Last year, I represented a young man in a Federal police misconduct case against the Portland Police. The claims in that case alleged that Officer Humphreys and three other Portland officers stood over a 19 year old man and beat him with a flashlight, a steel baton, boots, fists, pepper spray, and three tazer deployments. Officer Humphreys struck the young man across the shins and midsection with a steel baton about 30 times during the incident. I certainly would not object to someone calling Officer Humphreys "overzealous" in his use of force.

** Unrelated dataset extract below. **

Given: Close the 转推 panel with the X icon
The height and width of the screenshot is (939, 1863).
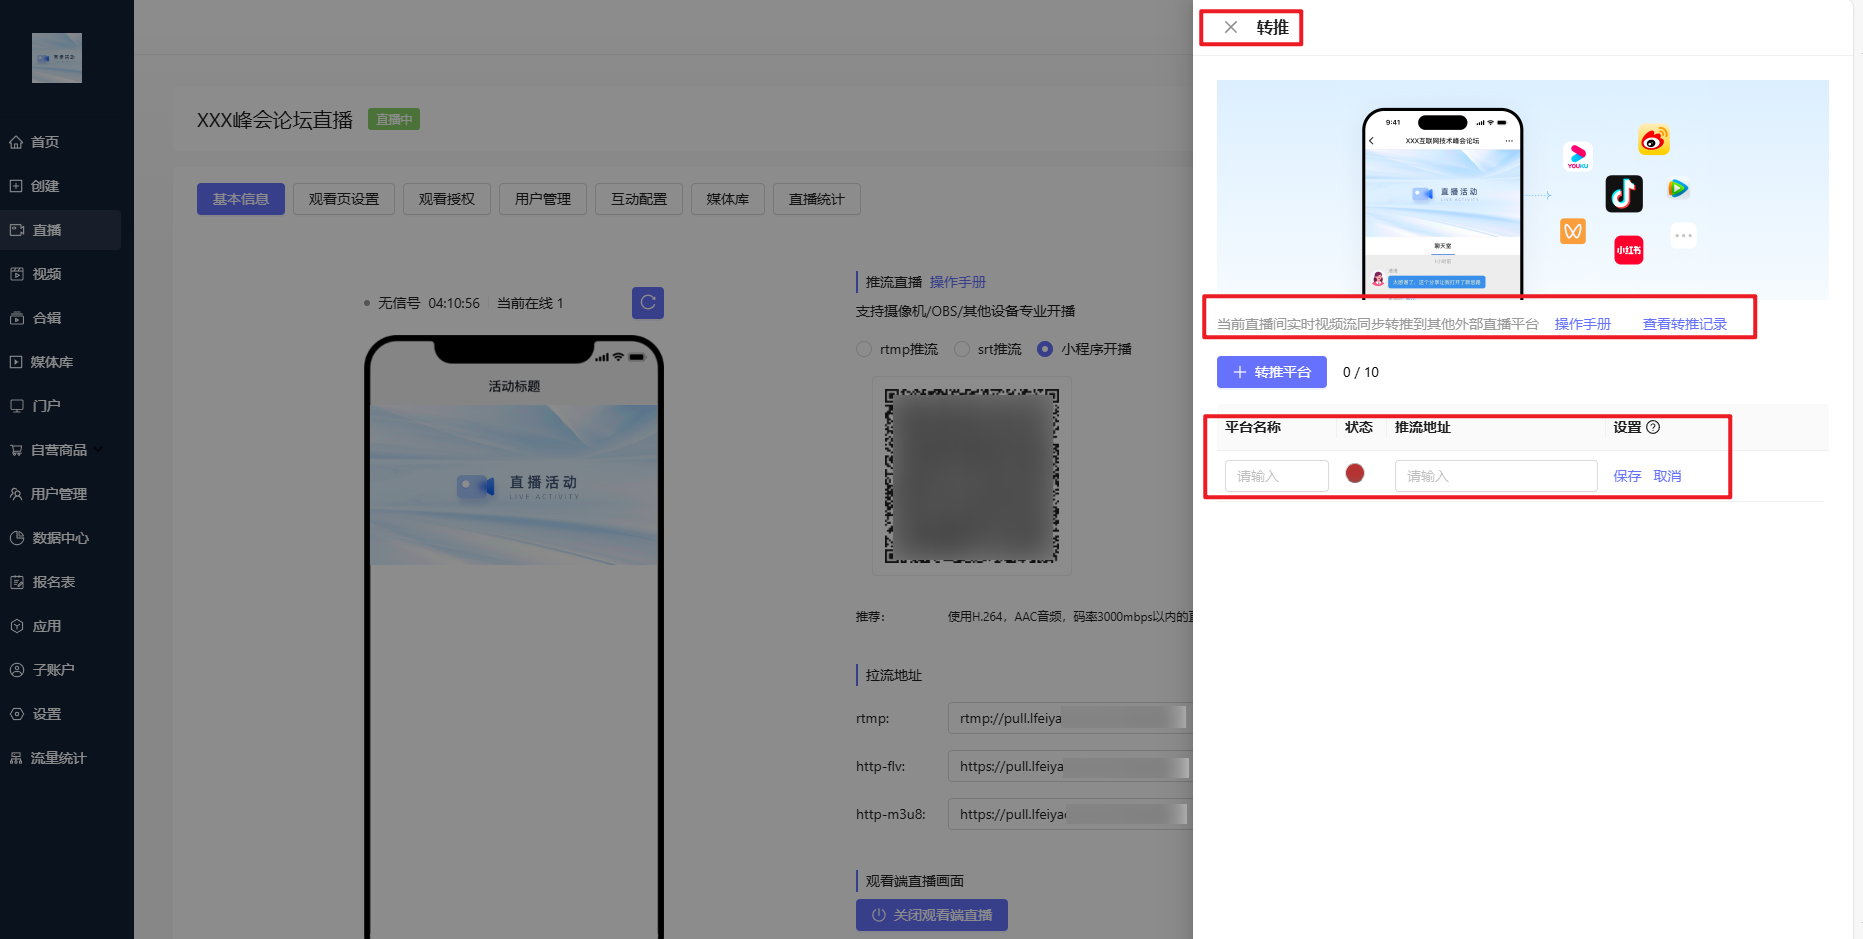Looking at the screenshot, I should (x=1231, y=28).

All the while the young man screamed for "help." Independent witnesses described the screams as horrific. Independent witnesses stated that the young man did not "resist" the officers and that the young man was simply trying to protect himself from the officer violence. By the way, it was a case of mistaken identity; the young man did not commit an underlying crime to lead to the officer melee.

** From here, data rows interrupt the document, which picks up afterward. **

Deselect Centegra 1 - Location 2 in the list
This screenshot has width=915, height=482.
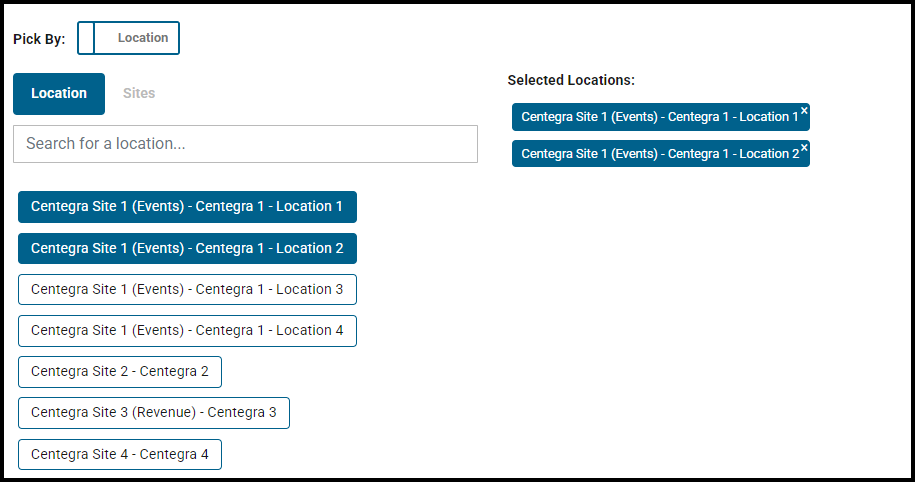(187, 248)
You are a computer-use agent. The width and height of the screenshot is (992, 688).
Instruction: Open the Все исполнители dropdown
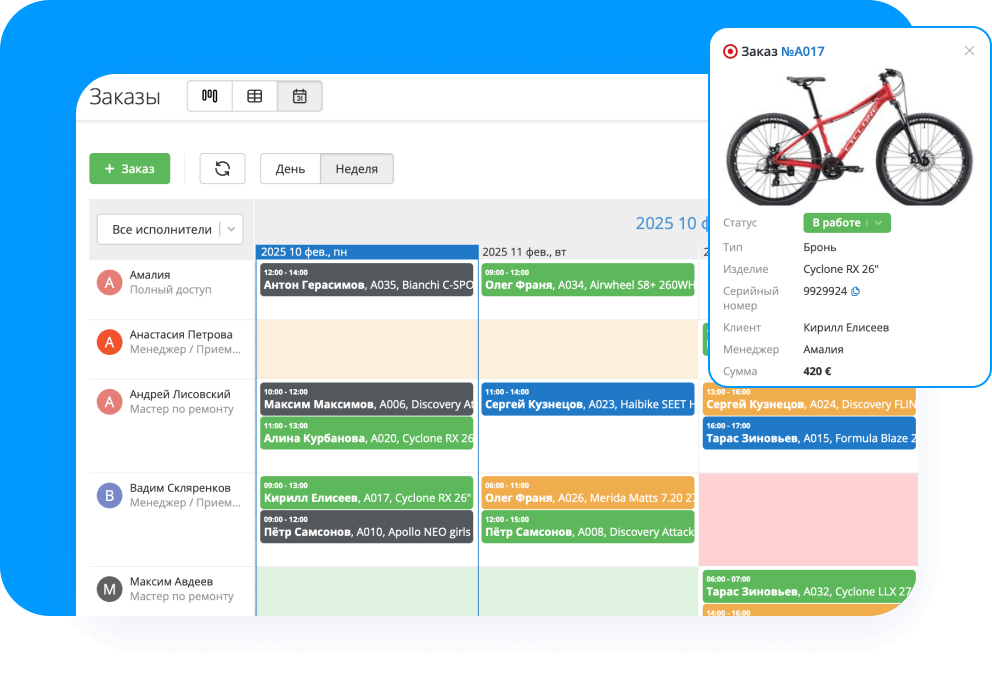tap(169, 229)
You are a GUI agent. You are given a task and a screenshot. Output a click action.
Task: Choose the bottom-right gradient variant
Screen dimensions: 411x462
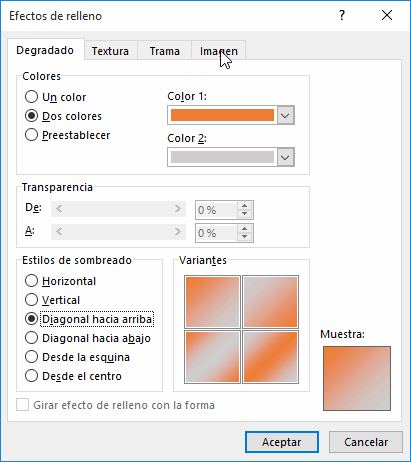point(270,357)

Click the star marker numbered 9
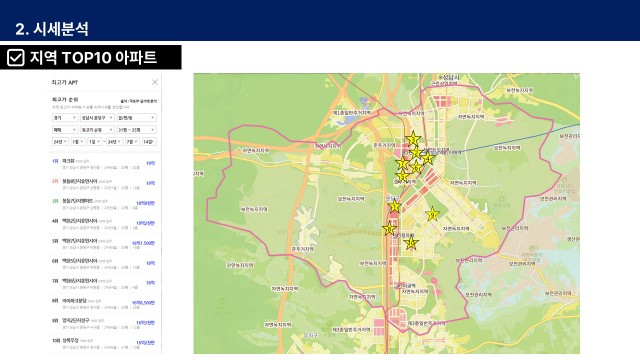(432, 214)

In March 2006, the city took a sizable judgment against itself on the above case in return for dismissal against the individual officers. City Coucil reviewed the settlement before it was approved. For me, this settlement brings up two major points when though about in the context of the Chasse incident:

1. Prior to the Chasse incident, City Council was on notice that there were serious allegations of excessive force againt Officer Humphreys; AND
2.The City has already taken a bullet for Officer Humphries in the past, i.e. negotiated a deal that protected him from personal culpability for violent actions.

So now I have a couple of questions:
1. What does the City do when it takes a judgment against itself for its more "aggressivs" officers? After the judgment, did the City require that Humphreys be re-trained on the use of force or did they just send him back on his next shift?
2. How powerful is the Portland Police Union? Too Powerful?

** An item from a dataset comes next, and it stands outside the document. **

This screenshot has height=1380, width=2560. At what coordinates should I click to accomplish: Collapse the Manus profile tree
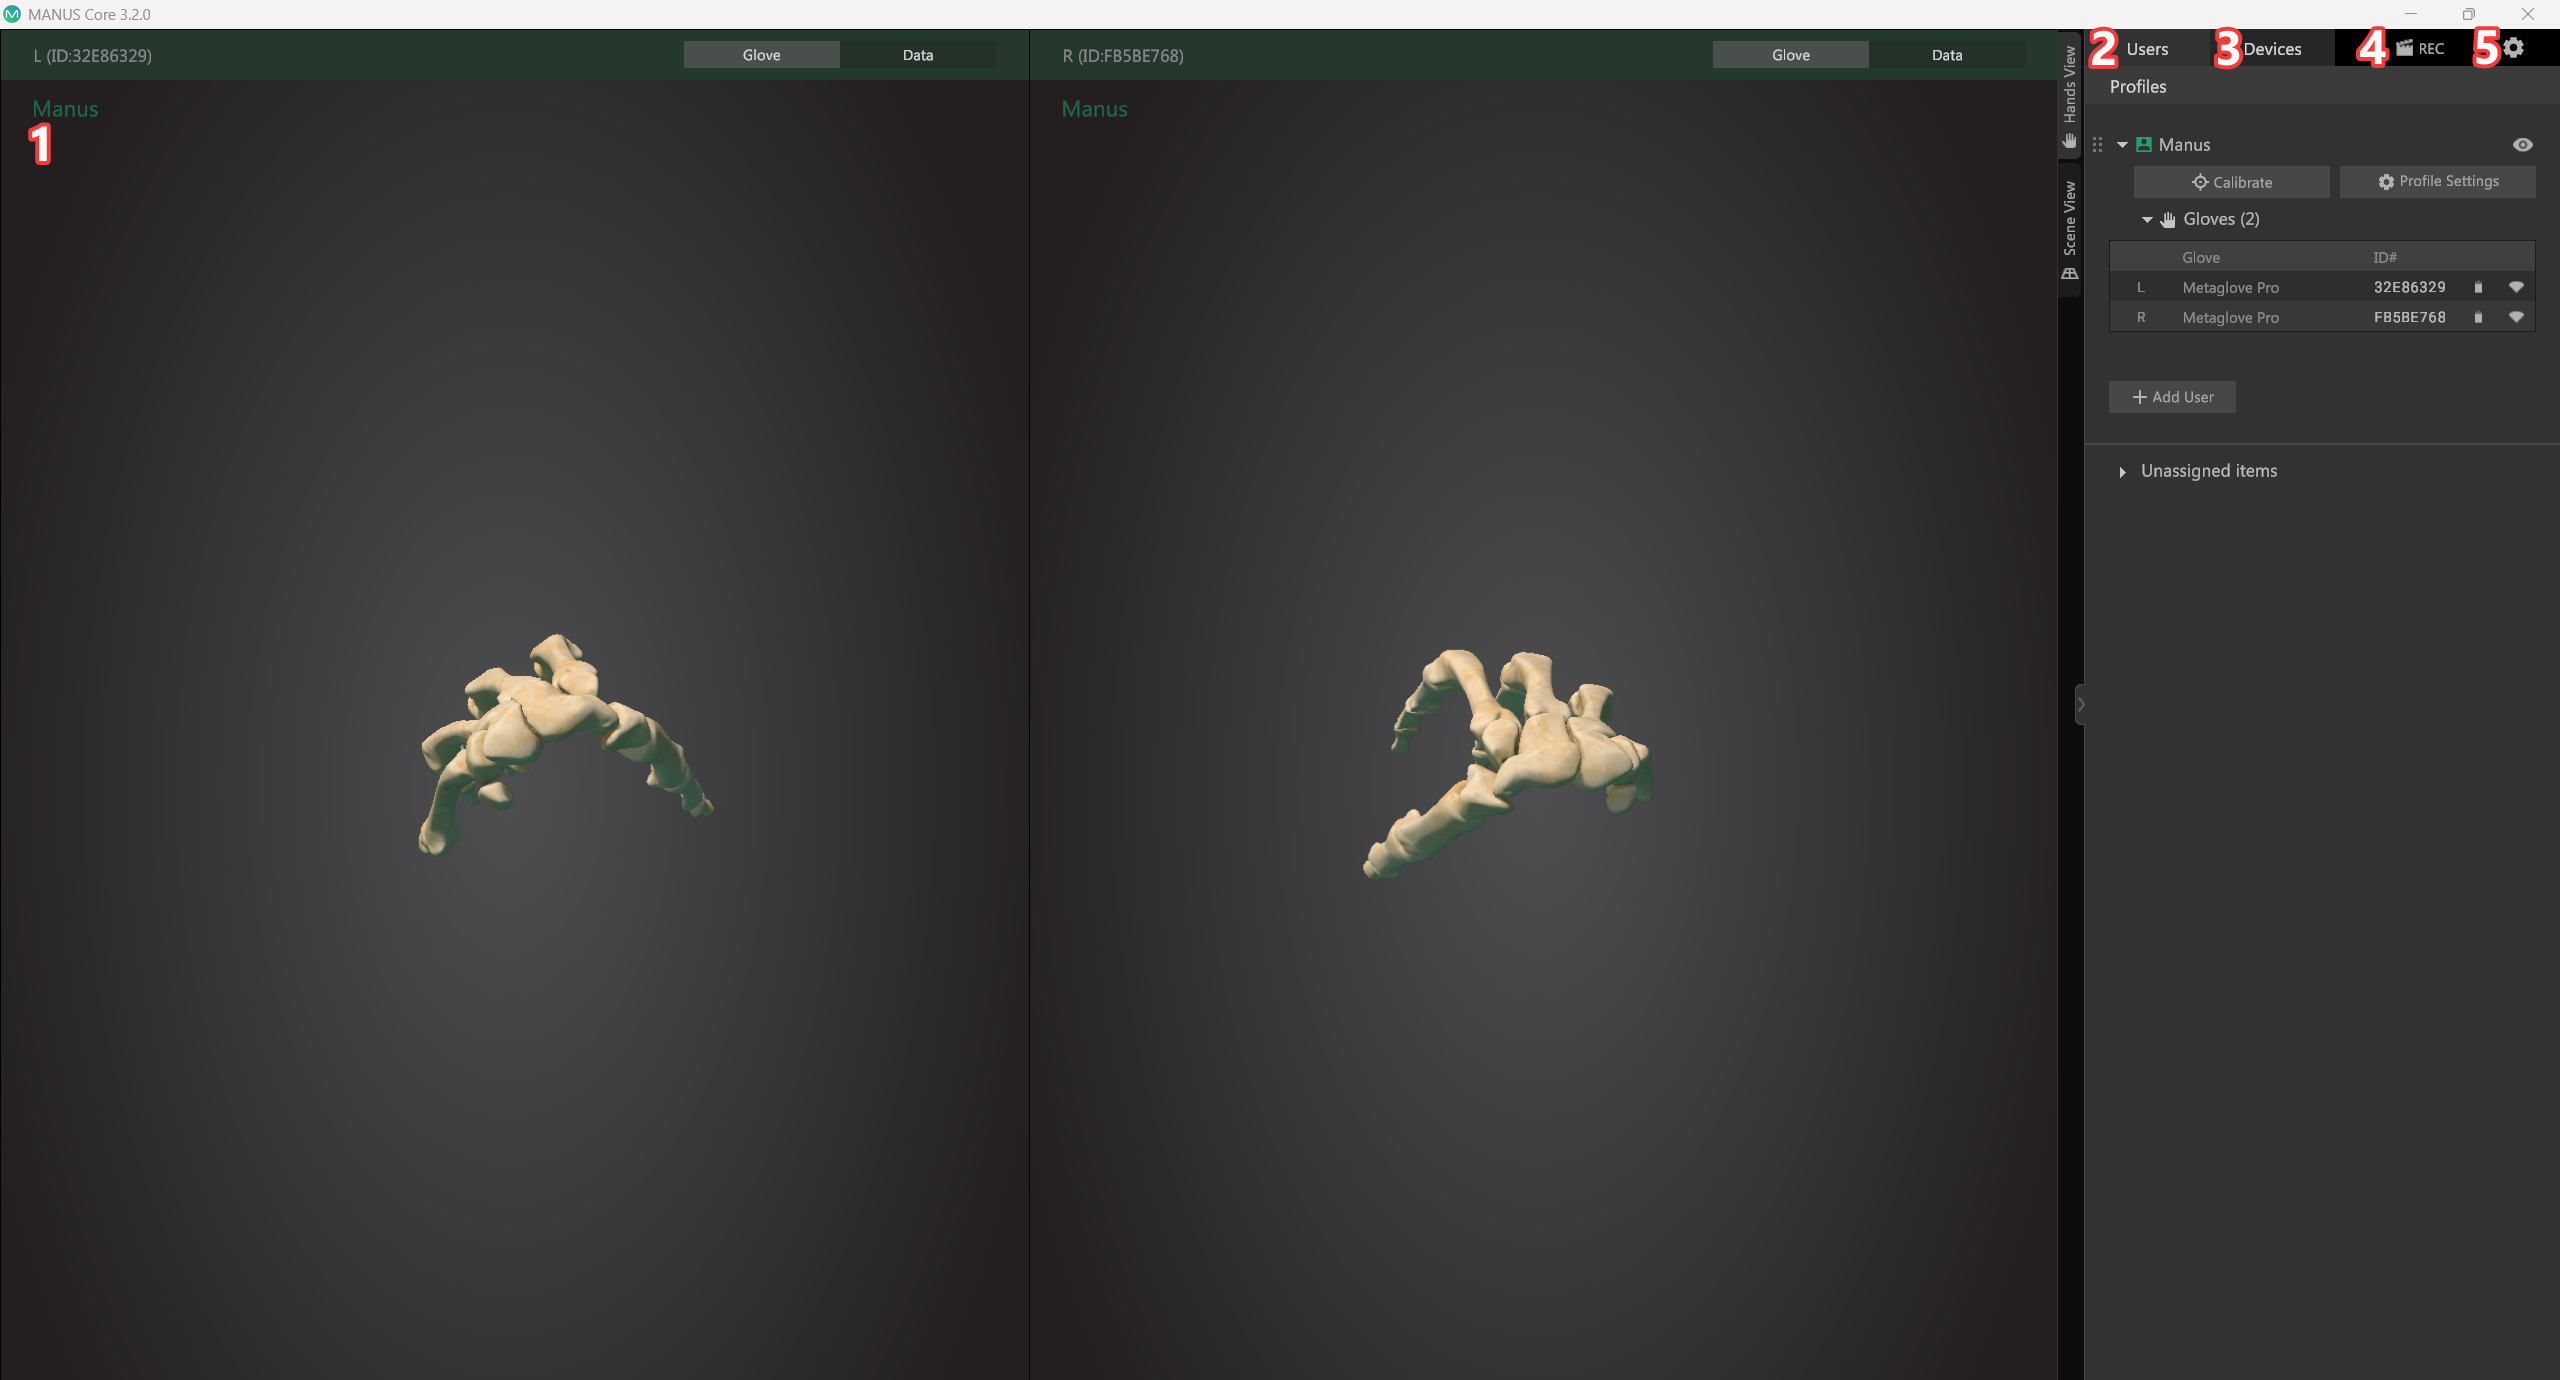(x=2122, y=145)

One more thing: Portland Police are trained in many things. They are forced to take a number of mandatory classes, such as shooting guns, executing distraction strikes (i.e. how to make kicks and punches most effective), using steel batons, and using minor traffic violations as a pretext to stop young men who wear their pants too low. Every officer takes classes on the above subject matter. There are also a number of optional classes. Many officers do not take these classes. As of last I was aware, there is an OPTIONAL class on officer contact with mentally ill individuals, that trains the officer in how to appropriately manage interactions with folks who suffer from mental illness. I would bet my dollars against anyone's doughnuts that our Chasse Officers did not sign up for that class. With a certain lawusit to follow the Chasse incident, I wonder how much the City coffers will have to bleed, not to metnion mentally ill people brutalized, to make up for this lapse of judgment on the part of police officer training.

A few points:

Bob has a great idea on police getting some basic medical training. That might help future interactions between cops and medics, let alone cops and suspects. As is, Portland cops get about zero medical training. They're CPR-certified but no cars have masks so Portland cops almost never perform CPR due to legitimate health fears.

Mr. Evia, there appears no underlying crime against Chasse either. His booking charges listed only post-Terry events. Well, I'm assuming the officers were using Terry since if they had PC they'd have listed it on the booking sheet given to jail. That's basic CYA for any resist or APSO charges.

From what I've observed, the City examines cops' excessive force situations on a case-by-case basis. Cops might be disciplined, they might not. It's a bit of a mystery, meaning it's ripe for arbitrary, capricious or friendly enforcement.

A big part of the problem here stems from the Portland Police Bureau lacking an employee review program. You read that correctly--no reviews. I've read that no other major city's police force does that. I think the City likes it that way because less employee performance documentation makes their pseudo-objective promotion "system" more likely to stand up in court.

Oh, and taking a "mandatory class [about] using minor traffic violations as a pretext to stop young men who wear their pants too low"? Well, I guess I missed that day because I never had it.